* **Exigences du problème**:
Mettez toutes les lignes des enregistrements ci-dessous en liste numérotée, sans reprendre les lignes vides.

----

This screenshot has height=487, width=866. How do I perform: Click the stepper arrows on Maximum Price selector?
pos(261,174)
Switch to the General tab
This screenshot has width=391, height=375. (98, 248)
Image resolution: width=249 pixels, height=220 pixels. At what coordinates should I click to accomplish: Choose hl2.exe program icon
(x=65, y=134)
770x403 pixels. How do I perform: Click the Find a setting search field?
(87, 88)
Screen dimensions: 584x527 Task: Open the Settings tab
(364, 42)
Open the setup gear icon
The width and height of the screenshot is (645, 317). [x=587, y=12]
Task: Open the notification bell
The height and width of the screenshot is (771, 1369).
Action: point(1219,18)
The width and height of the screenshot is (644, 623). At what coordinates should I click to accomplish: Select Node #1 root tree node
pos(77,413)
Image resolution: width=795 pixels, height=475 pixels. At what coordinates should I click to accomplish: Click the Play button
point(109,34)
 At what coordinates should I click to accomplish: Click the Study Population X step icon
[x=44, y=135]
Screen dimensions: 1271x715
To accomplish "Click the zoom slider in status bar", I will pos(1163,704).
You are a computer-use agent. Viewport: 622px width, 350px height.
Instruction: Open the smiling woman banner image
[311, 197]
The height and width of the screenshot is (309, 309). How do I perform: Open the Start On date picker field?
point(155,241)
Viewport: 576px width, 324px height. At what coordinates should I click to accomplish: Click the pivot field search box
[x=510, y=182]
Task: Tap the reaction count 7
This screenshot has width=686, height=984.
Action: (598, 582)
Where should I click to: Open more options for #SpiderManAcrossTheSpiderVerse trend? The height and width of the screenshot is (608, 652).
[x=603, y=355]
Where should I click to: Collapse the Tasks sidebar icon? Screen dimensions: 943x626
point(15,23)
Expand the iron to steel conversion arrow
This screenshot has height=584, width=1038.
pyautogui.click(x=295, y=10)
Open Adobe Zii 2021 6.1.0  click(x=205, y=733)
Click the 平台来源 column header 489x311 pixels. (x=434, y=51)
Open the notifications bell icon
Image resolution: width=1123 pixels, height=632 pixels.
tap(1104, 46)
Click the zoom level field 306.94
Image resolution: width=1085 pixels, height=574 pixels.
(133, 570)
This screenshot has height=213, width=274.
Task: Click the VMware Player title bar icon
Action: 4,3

----

* **Réponse ci-dessous**:
1. This screenshot has height=487, width=866. How do I perform: Click the stepper arrows on Maximum Price selector?
2. pos(261,174)
3. Switch to the General tab
4. This screenshot has width=391, height=375. (98, 248)
5. Image resolution: width=249 pixels, height=220 pixels. At what coordinates should I click to accomplish: Choose hl2.exe program icon
6. (x=65, y=134)
7. 770x403 pixels. How do I perform: Click the Find a setting search field?
8. (87, 88)
9. Screen dimensions: 584x527 Task: Open the Settings tab
10. (364, 42)
11. Open the setup gear icon
12. The width and height of the screenshot is (645, 317). [x=587, y=12]
13. Task: Open the notification bell
14. The height and width of the screenshot is (771, 1369).
15. Action: point(1219,18)
16. The width and height of the screenshot is (644, 623). At what coordinates should I click to accomplish: Select Node #1 root tree node
17. pos(77,413)
18. Image resolution: width=795 pixels, height=475 pixels. At what coordinates should I click to accomplish: Click the Play button
19. point(109,34)
20.  At what coordinates should I click to accomplish: Click the Study Population X step icon
21. [x=44, y=135]
22. Screen dimensions: 1271x715
23. To accomplish "Click the zoom slider in status bar", I will pos(1163,704).
24. You are a computer-use agent. Viewport: 622px width, 350px height.
25. Instruction: Open the smiling woman banner image
26. [311, 197]
27. The height and width of the screenshot is (309, 309). How do I perform: Open the Start On date picker field?
28. point(155,241)
29. Viewport: 576px width, 324px height. At what coordinates should I click to accomplish: Click the pivot field search box
30. [x=510, y=182]
31. Task: Tap the reaction count 7
32. This screenshot has width=686, height=984.
33. Action: (598, 582)
34. Where should I click to: Open more options for #SpiderManAcrossTheSpiderVerse trend? The height and width of the screenshot is (608, 652).
35. [x=603, y=355]
36. Where should I click to: Collapse the Tasks sidebar icon? Screen dimensions: 943x626
37. point(15,23)
38. Expand the iron to steel conversion arrow
39. This screenshot has height=584, width=1038.
40. pyautogui.click(x=295, y=10)
41. Open Adobe Zii 2021 6.1.0  click(x=205, y=733)
42. Click the 平台来源 column header 489x311 pixels. (x=434, y=51)
43. Open the notifications bell icon
44. Image resolution: width=1123 pixels, height=632 pixels.
45. tap(1104, 46)
46. Click the zoom level field 306.94
47. Image resolution: width=1085 pixels, height=574 pixels.
48. (133, 570)
49. This screenshot has height=213, width=274.
50. Task: Click the VMware Player title bar icon
51. Action: 4,3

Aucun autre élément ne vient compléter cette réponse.